Adding clusters to your visualisation
Modularity-Based Clustering (MBC) is a method used in network analysis to identify communities or neighbourhoods within a network. MBC calculates ‘modularity,’ a metric that quantifies how strongly a network divides into clusters.
For example a network with high modularity, would see strong connections between nodes within a cluster, but weak connections between nodes in different clusters.
- Run the ‘Modularity’ statistic in the ‘Statistics’ panel to identify clusters within your network.
- In the ‘Appearance’ panel, choose ‘Nodes’, select ‘Partition’ > ‘Modularity Class’, and apply distinct colours to each modularity class.
- This will colour-code your nodes based on their cluster, visually separating different communities in your network.
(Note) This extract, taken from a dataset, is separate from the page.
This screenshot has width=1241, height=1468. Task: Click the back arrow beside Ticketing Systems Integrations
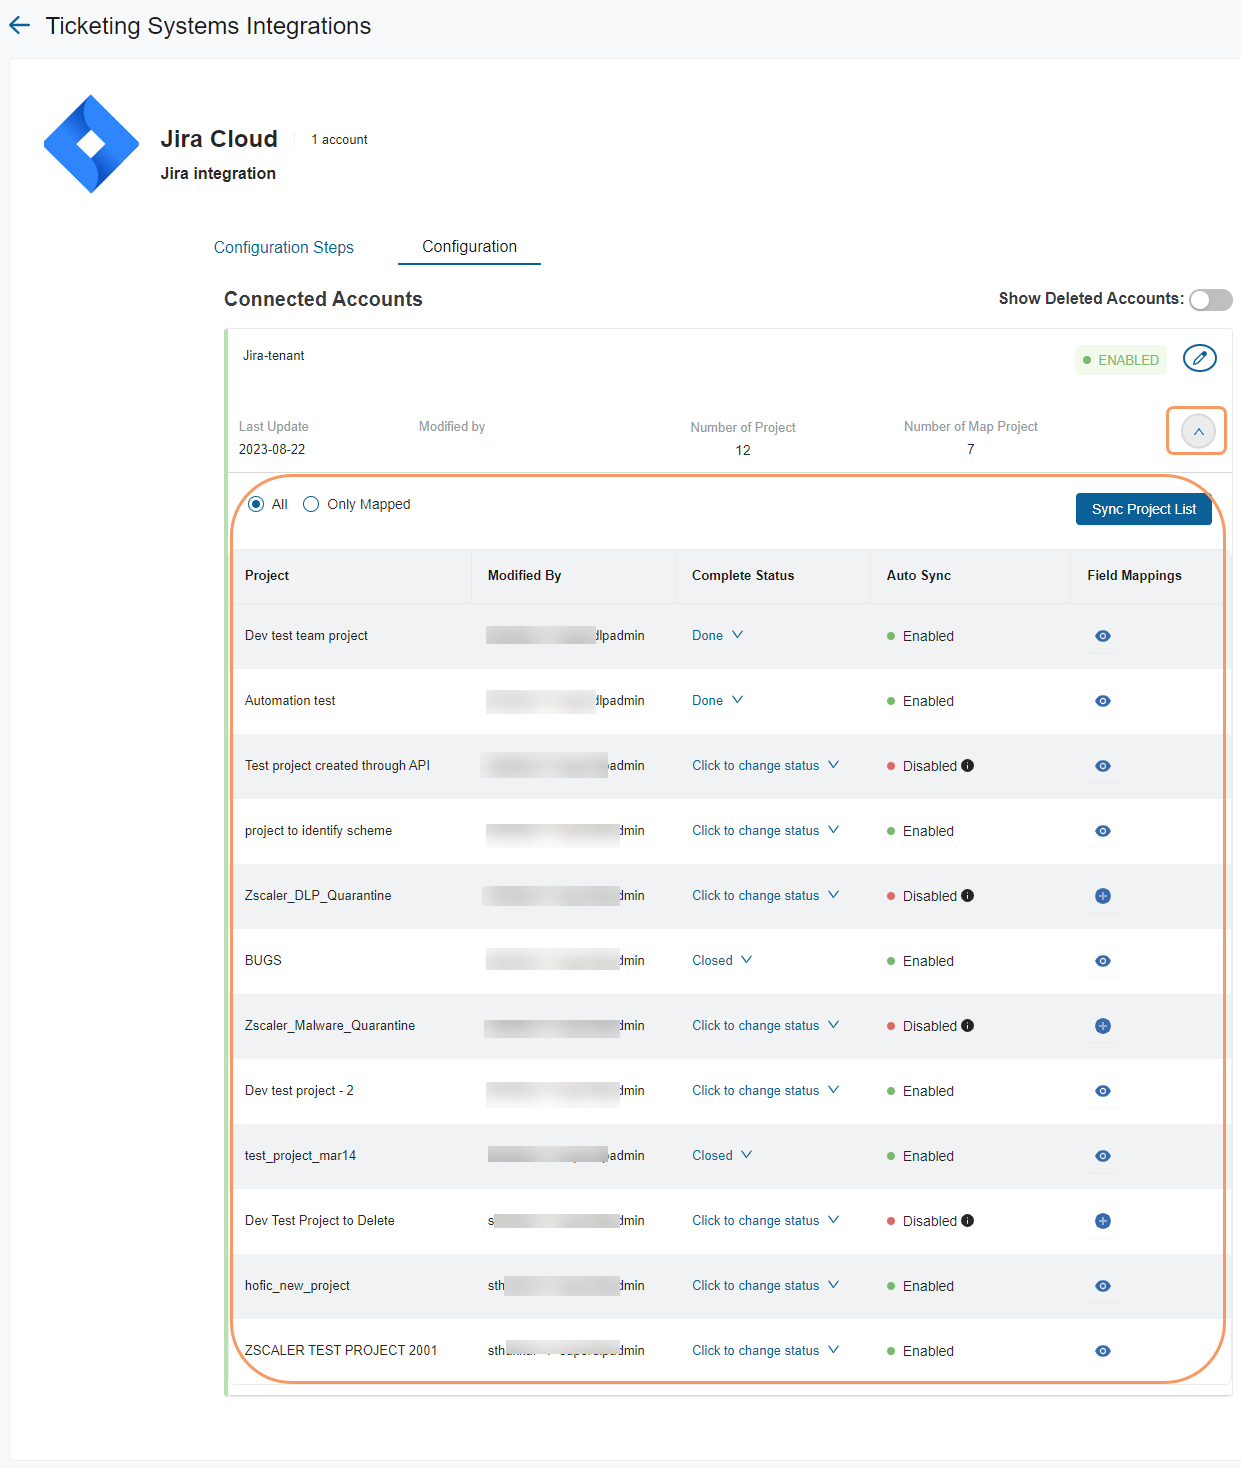coord(20,26)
Changing the background colour
- Switch to the ‘Preview’ tab in Gephi.
- Locate the ‘Background’ option in the left-hand settings panel.
- Click on the colour box next to ‘Background’ to choose a new colour.
Changing to a darker background allows the node labels and edges with larger LIFT metrics to stand out better. Zooming in also helps to highlight some of the more central and better connected nodes such as cola, burgers and meal sides. These make sense as food and drink categories that would likely be purchased with other items as part of a meal.
Stage 6: Saving and exporting your visualisation
When you are happy with your customised visualisation, save your project and export your visualisation image.
Saving your project
- Go to ‘File’ in the top menu.
- Choose ‘Save’ or ‘Save As’ to save your project. Gephi projects are saved in .gephi format, which allows you to reopen and edit them later.
Exporting Your Network
- Navigate to the ‘Preview’ tab.
- Click on the ‘Export’ button and choose your preferred format (e.g. PNG, PDF).
Limitations of Gephi and useful resources
In this tutorial, we’ve covered the steps to visualise a network using Gephi, from installing the software and preparing your data to applying layout algorithms and customising your visualisation.
Limitations
While Gephi is a powerful tool, it does come with some limitations:
- Integration: As a standalone application, Gephi doesn’t integrate with other tools and workflows and can therefore present restrictions when trying to reproduce the networks remotely or integrating with data pipelines built in python. At the end of this tutorial I suggest a couple of options of python libraries as alternatives.
- Steep Learning Curve: For beginners, especially those not familiar with network theory, the learning curve can be quite steep. Understanding the nuances of its many features takes time and practice.
Useful Resources
- Gephi Documentation: Gephi Documentation
- A tutorial on performing market basket analysis and Apriori in Python
- Mlxtend Python library
Other tools for visualising networks (but using python):
I hope you found this tutorial useful, good luck making beautiful and interesting network visualisations!